- EXERCISE GOAL
In full and without alteration, print the entries.

BEGIN

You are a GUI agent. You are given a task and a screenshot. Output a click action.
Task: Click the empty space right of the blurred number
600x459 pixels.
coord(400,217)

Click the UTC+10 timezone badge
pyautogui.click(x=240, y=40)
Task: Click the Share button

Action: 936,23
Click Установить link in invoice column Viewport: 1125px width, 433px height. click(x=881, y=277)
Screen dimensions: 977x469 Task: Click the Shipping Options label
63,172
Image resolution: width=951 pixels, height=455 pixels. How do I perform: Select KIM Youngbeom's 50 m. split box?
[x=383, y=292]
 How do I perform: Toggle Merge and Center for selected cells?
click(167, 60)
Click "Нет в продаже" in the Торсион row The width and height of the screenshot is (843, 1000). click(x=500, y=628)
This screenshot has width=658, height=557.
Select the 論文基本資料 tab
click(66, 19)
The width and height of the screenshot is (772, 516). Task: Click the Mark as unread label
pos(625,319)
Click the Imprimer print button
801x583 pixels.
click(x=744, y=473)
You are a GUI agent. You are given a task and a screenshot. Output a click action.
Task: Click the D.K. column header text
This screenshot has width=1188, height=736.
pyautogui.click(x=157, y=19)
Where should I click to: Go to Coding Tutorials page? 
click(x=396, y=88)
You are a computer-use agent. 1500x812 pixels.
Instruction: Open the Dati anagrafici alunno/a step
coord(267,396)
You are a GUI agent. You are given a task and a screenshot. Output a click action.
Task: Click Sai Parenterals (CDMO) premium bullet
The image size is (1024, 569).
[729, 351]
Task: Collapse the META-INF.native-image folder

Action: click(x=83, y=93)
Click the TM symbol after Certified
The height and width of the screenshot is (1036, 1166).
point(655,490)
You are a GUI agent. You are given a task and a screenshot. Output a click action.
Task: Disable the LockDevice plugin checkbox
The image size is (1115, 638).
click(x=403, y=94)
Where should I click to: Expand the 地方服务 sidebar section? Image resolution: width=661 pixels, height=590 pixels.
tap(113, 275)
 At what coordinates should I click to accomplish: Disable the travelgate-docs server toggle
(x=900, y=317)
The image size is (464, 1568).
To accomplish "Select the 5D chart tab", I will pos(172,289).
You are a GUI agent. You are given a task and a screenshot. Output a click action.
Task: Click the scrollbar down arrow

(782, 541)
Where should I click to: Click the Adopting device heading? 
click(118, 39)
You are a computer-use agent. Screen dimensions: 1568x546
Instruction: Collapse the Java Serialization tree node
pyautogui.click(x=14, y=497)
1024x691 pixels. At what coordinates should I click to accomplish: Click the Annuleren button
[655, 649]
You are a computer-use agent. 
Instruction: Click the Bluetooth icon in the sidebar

END

- RESULT FOR THIS TASK
You are a GUI agent. You are given a task and a screenshot. Output a click action.
Task: Click the empty space right of the blurred number
600x459 pixels.
coord(400,217)

Click the UTC+10 timezone badge
pyautogui.click(x=240, y=40)
Task: Click the Share button

Action: 936,23
Click Установить link in invoice column Viewport: 1125px width, 433px height. click(x=881, y=277)
Screen dimensions: 977x469 Task: Click the Shipping Options label
63,172
Image resolution: width=951 pixels, height=455 pixels. How do I perform: Select KIM Youngbeom's 50 m. split box?
[x=383, y=292]
 How do I perform: Toggle Merge and Center for selected cells?
click(167, 60)
Click "Нет в продаже" in the Торсион row The width and height of the screenshot is (843, 1000). click(x=500, y=628)
This screenshot has width=658, height=557.
Select the 論文基本資料 tab
click(66, 19)
The width and height of the screenshot is (772, 516). Task: Click the Mark as unread label
pos(625,319)
Click the Imprimer print button
801x583 pixels.
click(x=744, y=473)
You are a GUI agent. You are given a task and a screenshot. Output a click action.
Task: Click the D.K. column header text
This screenshot has width=1188, height=736.
pyautogui.click(x=157, y=19)
Where should I click to: Go to Coding Tutorials page? 
click(x=396, y=88)
You are a computer-use agent. 1500x812 pixels.
Instruction: Open the Dati anagrafici alunno/a step
coord(267,396)
You are a GUI agent. You are given a task and a screenshot. Output a click action.
Task: Click Sai Parenterals (CDMO) premium bullet
The image size is (1024, 569).
[729, 351]
Task: Collapse the META-INF.native-image folder

Action: click(x=83, y=93)
Click the TM symbol after Certified
The height and width of the screenshot is (1036, 1166).
point(655,490)
You are a GUI agent. You are given a task and a screenshot. Output a click action.
Task: Disable the LockDevice plugin checkbox
The image size is (1115, 638).
click(x=403, y=94)
Where should I click to: Expand the 地方服务 sidebar section? Image resolution: width=661 pixels, height=590 pixels.
tap(113, 275)
 At what coordinates should I click to accomplish: Disable the travelgate-docs server toggle
(x=900, y=317)
The image size is (464, 1568).
To accomplish "Select the 5D chart tab", I will pos(172,289).
You are a GUI agent. You are given a task and a screenshot. Output a click action.
Task: Click the scrollbar down arrow

(782, 541)
Where should I click to: Click the Adopting device heading? 
click(118, 39)
You are a computer-use agent. Screen dimensions: 1568x546
Instruction: Collapse the Java Serialization tree node
pyautogui.click(x=14, y=497)
1024x691 pixels. At what coordinates should I click to accomplish: Click the Annuleren button
[655, 649]
You are a computer-use agent. 
Instruction: Click the Bluetooth icon in the sidebar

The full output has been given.